> **Set task**:
Copy out these lines word for word.

> **Text and element pointing entries**:
_ _ _

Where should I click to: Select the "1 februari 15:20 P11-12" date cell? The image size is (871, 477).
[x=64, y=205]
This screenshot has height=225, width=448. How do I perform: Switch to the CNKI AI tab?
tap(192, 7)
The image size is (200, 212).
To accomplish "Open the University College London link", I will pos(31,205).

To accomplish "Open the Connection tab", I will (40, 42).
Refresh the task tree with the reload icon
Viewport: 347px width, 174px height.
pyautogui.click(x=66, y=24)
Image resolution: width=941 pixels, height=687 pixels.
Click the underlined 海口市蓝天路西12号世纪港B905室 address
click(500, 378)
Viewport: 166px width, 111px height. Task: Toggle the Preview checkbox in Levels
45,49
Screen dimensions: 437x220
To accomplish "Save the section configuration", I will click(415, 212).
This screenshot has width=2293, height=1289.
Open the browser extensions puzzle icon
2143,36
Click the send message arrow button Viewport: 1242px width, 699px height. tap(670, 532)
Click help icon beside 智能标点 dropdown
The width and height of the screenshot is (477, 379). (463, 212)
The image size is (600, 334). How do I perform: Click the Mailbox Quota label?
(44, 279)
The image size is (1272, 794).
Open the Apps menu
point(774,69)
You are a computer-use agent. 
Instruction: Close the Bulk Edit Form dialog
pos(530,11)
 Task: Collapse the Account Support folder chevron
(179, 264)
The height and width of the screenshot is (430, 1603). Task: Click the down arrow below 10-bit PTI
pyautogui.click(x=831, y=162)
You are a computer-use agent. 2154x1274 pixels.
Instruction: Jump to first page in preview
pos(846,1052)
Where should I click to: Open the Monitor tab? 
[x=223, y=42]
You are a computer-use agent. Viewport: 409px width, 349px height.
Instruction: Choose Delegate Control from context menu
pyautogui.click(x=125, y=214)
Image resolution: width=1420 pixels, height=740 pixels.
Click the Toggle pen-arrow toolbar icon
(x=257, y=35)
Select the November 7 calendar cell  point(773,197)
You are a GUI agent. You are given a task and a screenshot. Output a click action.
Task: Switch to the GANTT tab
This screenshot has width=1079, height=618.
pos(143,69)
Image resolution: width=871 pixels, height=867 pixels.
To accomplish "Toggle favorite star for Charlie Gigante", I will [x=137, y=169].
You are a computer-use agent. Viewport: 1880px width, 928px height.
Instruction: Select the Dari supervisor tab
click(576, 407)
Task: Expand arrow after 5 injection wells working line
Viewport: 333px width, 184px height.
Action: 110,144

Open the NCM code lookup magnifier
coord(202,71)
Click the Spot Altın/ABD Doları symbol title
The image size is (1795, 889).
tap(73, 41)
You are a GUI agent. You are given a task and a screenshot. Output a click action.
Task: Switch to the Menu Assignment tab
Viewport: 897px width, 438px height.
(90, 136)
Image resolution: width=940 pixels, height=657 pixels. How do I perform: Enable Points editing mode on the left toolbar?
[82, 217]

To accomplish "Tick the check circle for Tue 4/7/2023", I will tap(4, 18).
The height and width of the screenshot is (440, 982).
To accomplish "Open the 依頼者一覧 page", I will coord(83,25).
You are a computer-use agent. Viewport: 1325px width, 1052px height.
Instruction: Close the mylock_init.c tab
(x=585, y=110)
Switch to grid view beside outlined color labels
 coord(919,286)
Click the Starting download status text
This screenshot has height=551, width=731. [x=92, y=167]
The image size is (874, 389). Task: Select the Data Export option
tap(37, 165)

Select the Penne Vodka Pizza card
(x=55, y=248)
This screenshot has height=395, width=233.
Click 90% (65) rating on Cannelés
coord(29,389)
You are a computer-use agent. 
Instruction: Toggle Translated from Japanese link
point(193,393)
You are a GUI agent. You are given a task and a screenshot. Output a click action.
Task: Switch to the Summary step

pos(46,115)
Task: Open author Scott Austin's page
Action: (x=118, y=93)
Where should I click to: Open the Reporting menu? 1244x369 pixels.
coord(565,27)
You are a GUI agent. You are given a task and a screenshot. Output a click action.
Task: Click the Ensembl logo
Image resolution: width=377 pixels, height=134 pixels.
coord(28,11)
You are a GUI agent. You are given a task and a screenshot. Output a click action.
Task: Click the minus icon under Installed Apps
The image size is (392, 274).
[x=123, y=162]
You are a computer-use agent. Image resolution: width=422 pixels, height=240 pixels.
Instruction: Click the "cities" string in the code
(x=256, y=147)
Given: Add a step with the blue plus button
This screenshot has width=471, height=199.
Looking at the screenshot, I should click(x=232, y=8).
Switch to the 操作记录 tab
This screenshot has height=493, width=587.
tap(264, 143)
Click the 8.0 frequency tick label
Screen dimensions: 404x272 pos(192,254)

_ _ _

> **Solution to the exercise**:
Where should I click to: Select the "1 februari 15:20 P11-12" date cell? The image size is (871, 477).
[x=64, y=205]
This screenshot has height=225, width=448. How do I perform: Switch to the CNKI AI tab?
tap(192, 7)
The image size is (200, 212).
To accomplish "Open the University College London link", I will pos(31,205).

To accomplish "Open the Connection tab", I will (40, 42).
Refresh the task tree with the reload icon
Viewport: 347px width, 174px height.
pyautogui.click(x=66, y=24)
Image resolution: width=941 pixels, height=687 pixels.
Click the underlined 海口市蓝天路西12号世纪港B905室 address
click(500, 378)
Viewport: 166px width, 111px height. Task: Toggle the Preview checkbox in Levels
45,49
Screen dimensions: 437x220
To accomplish "Save the section configuration", I will click(415, 212).
This screenshot has width=2293, height=1289.
Open the browser extensions puzzle icon
2143,36
Click the send message arrow button Viewport: 1242px width, 699px height. tap(670, 532)
Click help icon beside 智能标点 dropdown
The width and height of the screenshot is (477, 379). (463, 212)
The image size is (600, 334). How do I perform: Click the Mailbox Quota label?
(44, 279)
The image size is (1272, 794).
Open the Apps menu
point(774,69)
You are a computer-use agent. 
Instruction: Close the Bulk Edit Form dialog
pos(530,11)
 Task: Collapse the Account Support folder chevron
(179, 264)
The height and width of the screenshot is (430, 1603). Task: Click the down arrow below 10-bit PTI
pyautogui.click(x=831, y=162)
You are a computer-use agent. 2154x1274 pixels.
Instruction: Jump to first page in preview
pos(846,1052)
Where should I click to: Open the Monitor tab? 
[x=223, y=42]
You are a computer-use agent. Viewport: 409px width, 349px height.
Instruction: Choose Delegate Control from context menu
pyautogui.click(x=125, y=214)
Image resolution: width=1420 pixels, height=740 pixels.
Click the Toggle pen-arrow toolbar icon
(x=257, y=35)
Select the November 7 calendar cell  point(773,197)
You are a GUI agent. You are given a task and a screenshot. Output a click action.
Task: Switch to the GANTT tab
This screenshot has width=1079, height=618.
pos(143,69)
Image resolution: width=871 pixels, height=867 pixels.
To accomplish "Toggle favorite star for Charlie Gigante", I will [x=137, y=169].
You are a computer-use agent. Viewport: 1880px width, 928px height.
Instruction: Select the Dari supervisor tab
click(576, 407)
Task: Expand arrow after 5 injection wells working line
Viewport: 333px width, 184px height.
Action: 110,144

Open the NCM code lookup magnifier
coord(202,71)
Click the Spot Altın/ABD Doları symbol title
The image size is (1795, 889).
tap(73, 41)
You are a GUI agent. You are given a task and a screenshot. Output a click action.
Task: Switch to the Menu Assignment tab
Viewport: 897px width, 438px height.
(90, 136)
Image resolution: width=940 pixels, height=657 pixels. How do I perform: Enable Points editing mode on the left toolbar?
[82, 217]

To accomplish "Tick the check circle for Tue 4/7/2023", I will tap(4, 18).
The height and width of the screenshot is (440, 982).
To accomplish "Open the 依頼者一覧 page", I will coord(83,25).
You are a computer-use agent. Viewport: 1325px width, 1052px height.
Instruction: Close the mylock_init.c tab
(x=585, y=110)
Switch to grid view beside outlined color labels
 coord(919,286)
Click the Starting download status text
This screenshot has height=551, width=731. [x=92, y=167]
The image size is (874, 389). Task: Select the Data Export option
tap(37, 165)

Select the Penne Vodka Pizza card
(x=55, y=248)
This screenshot has height=395, width=233.
Click 90% (65) rating on Cannelés
coord(29,389)
You are a computer-use agent. 
Instruction: Toggle Translated from Japanese link
point(193,393)
You are a GUI agent. You are given a task and a screenshot. Output a click action.
Task: Switch to the Summary step

pos(46,115)
Task: Open author Scott Austin's page
Action: (x=118, y=93)
Where should I click to: Open the Reporting menu? 1244x369 pixels.
coord(565,27)
You are a GUI agent. You are given a task and a screenshot. Output a click action.
Task: Click the Ensembl logo
Image resolution: width=377 pixels, height=134 pixels.
coord(28,11)
You are a GUI agent. You are given a task and a screenshot. Output a click action.
Task: Click the minus icon under Installed Apps
The image size is (392, 274).
[x=123, y=162]
You are a computer-use agent. Image resolution: width=422 pixels, height=240 pixels.
Instruction: Click the "cities" string in the code
(x=256, y=147)
Given: Add a step with the blue plus button
This screenshot has width=471, height=199.
Looking at the screenshot, I should click(x=232, y=8).
Switch to the 操作记录 tab
This screenshot has height=493, width=587.
tap(264, 143)
Click the 8.0 frequency tick label
Screen dimensions: 404x272 pos(192,254)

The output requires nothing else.